Im Oktober traf sich das internationale Gremium in Monaco. „Eines der heißesten Themen sind derzeit Windkrafträder. Bis zu 250.000 Fledermäuse verenden in Deutschland jährlich an den Anlagen“, sagt Streit. Schon bei der Planung, aber auch beim Betrieb müsse Rücksicht genommen werden. „Windkrafträder sollten zum Beispiel erst ab Windgeschwindigkeiten in Betrieb genommen werden, bei denen Fledermäuse ohnehin nicht fliegen“, so Streit. Die Vertragspartner versuchten derzeit einen Kompromiss mit Betreibern zu erreichen. Mit Städten und Kommunen verhandeln sie über die Reduzierung der sogenannten Lichtverschmutzung. „Große Leuchtreklamen oder angestrahlte Gebäude verwirren nachtaktive Insekten und damit die Nahrungsgrundlage der Fledermäuse“, erklärt Streit. Auch die energetische Sanierung von Häusern werde für Fledermäuse zunehmend ein Problem. Alte Fassaden mit Ritzen und Löchern, in denen die Tiere bevorzugt Quartier beziehen, würden zugemauert oder abgerissen – oft, ohne auf die fliegenden Bewohner Rücksicht zu nehmen. „Wir haben Leitlinien dazu verabschiedet, worauf Arbeiter achten müssen, damit Fledermäuse bei Sanierungen nicht verletzt oder getötet werden“, sagt Streit. Die auf der Tagung gefassten Resolutionen seien verbindliche Beschlüsse, die von den Mitgliedsländern umgesetzt werden müssten. Dazu gehört auch mehr Forschung. „Man hat sich zwar bereits in den 70er-Jahren wissenschaftlich mit Fledermäusen beschäftigt“, sagt Nabu-Experte Kolberg. Aber erst moderne technische Hilfsmittel ermöglichten es, die Tiere zu bestimmen ohne sie einzufangen oder mit Sendern ihre Flugrouten zu verfolgen. Aber noch immer seien die Sender teils zu groß und schwer. Wanderrouten über Landesgrenzen hinweg lassen sich so kaum erfassen.
Untersuchungen lokaler Populationen gibt es mittlerweile viele. Sie zeigen den enormen Effekt, den Fledermäuse auf Ökosysteme haben können. „Sie sind beispielsweise eine der wenigen Spezies, die nachtaktive Schädlinge wie den Maiszünsler vertilgen, der auf Feldern große Schäden anrichten kann“, sagt Kolberg. Forscher der Southern Illinios University in den USA zeigten 2015 sogar, dass Fledermäuse durch ihre Ernährungsgewohnheiten in Maisbeständen indirekt den Befall mit Krankheiten und Pilzen reduzierten. Die Tiere würden eine einzigartige ökologische Rolle spielen und könnten Landwirten Milliarden etwa an Kosten für Pestizide sparen, schrieben die Autoren in den renommierten „Proceedings“der US-Nationalen Akademie der Wissenschaften (PNAS).
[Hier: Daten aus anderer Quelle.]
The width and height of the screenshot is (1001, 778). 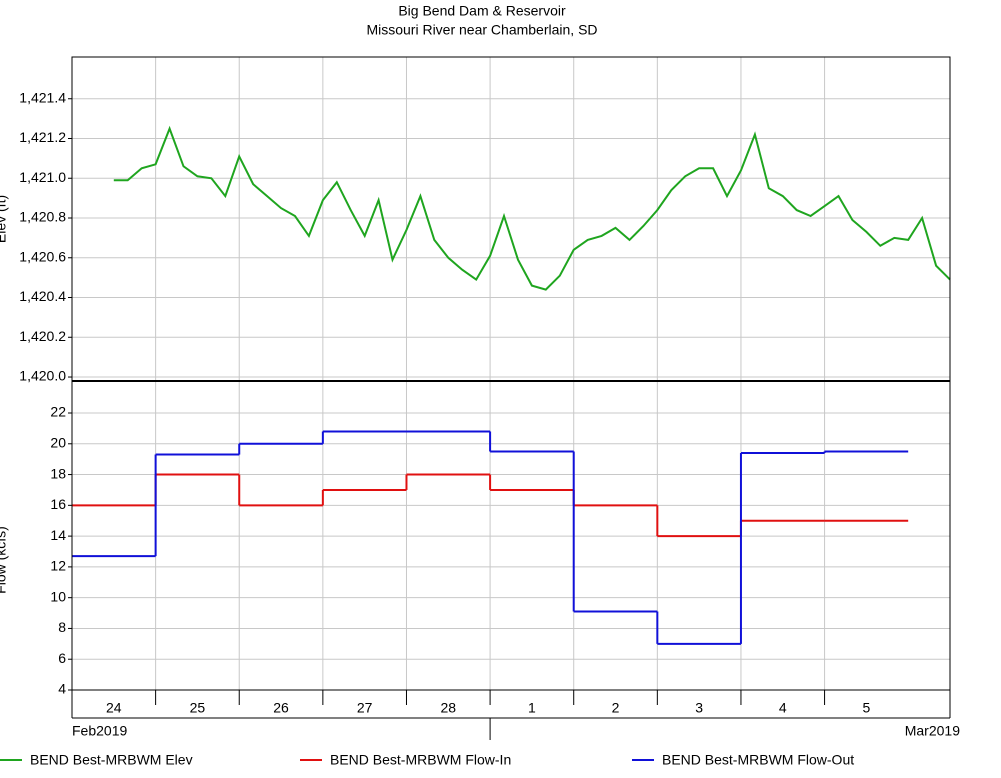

„Es ist ein Problem, dass Bauherren oft nicht von Fledermauspopulationen wissen. Sie werden aber auch gerne übersehen.“
Sebastian Kolberg, Nabu
Wie wichtig eine Art wie die Bechsteinfledermaus für den Hambacher Forst ist, sei bisher nicht im Detail erforscht, sagt Kolberg. „Klar ist aber: Wenn man in einem Ökosystem auch nur einen Stecker zieht, funktioniert es nicht weiter wie vorher.“Die lokale Population würde von einer Abholzung des Forsts merklich beeinflusst. Schon jetzt gilt die Art als stark gefährdet, eine Stufe vor dem Aussterben. Die Bechsteinfledermaus sei auf sehr alte Waldbestände angewiesen. „So etwas ist mittlerweile selten. In bewirtschafteten Wäldern gibt es so alte Bestände so gut wie nicht mehr“, so Kolberg.
Um diese Strukturen schnell in anderen Wäldern aufzubauen, wie es der Energiekonzern RWE in einem Artenschutzkonzept vorschlägt, sei nicht genug Zeit. Auch eine Umsiedlung in andere Kolonien, ebenfalls ein Vorschlag aus dem RWE-Papier, sei mehr als fraglich. „Bechsteinfledermäuse sind sehr standorttreu. Jede Einwirkung auf die Tiere oder ihren Lebensraum sind für sie nicht zumutbar.“Ob diese Maßnahmen aber überhaupt zum Tragen kommen, bleibt abzuwarten: Vorerst bleibt der Wald – wegen der Fledermaus.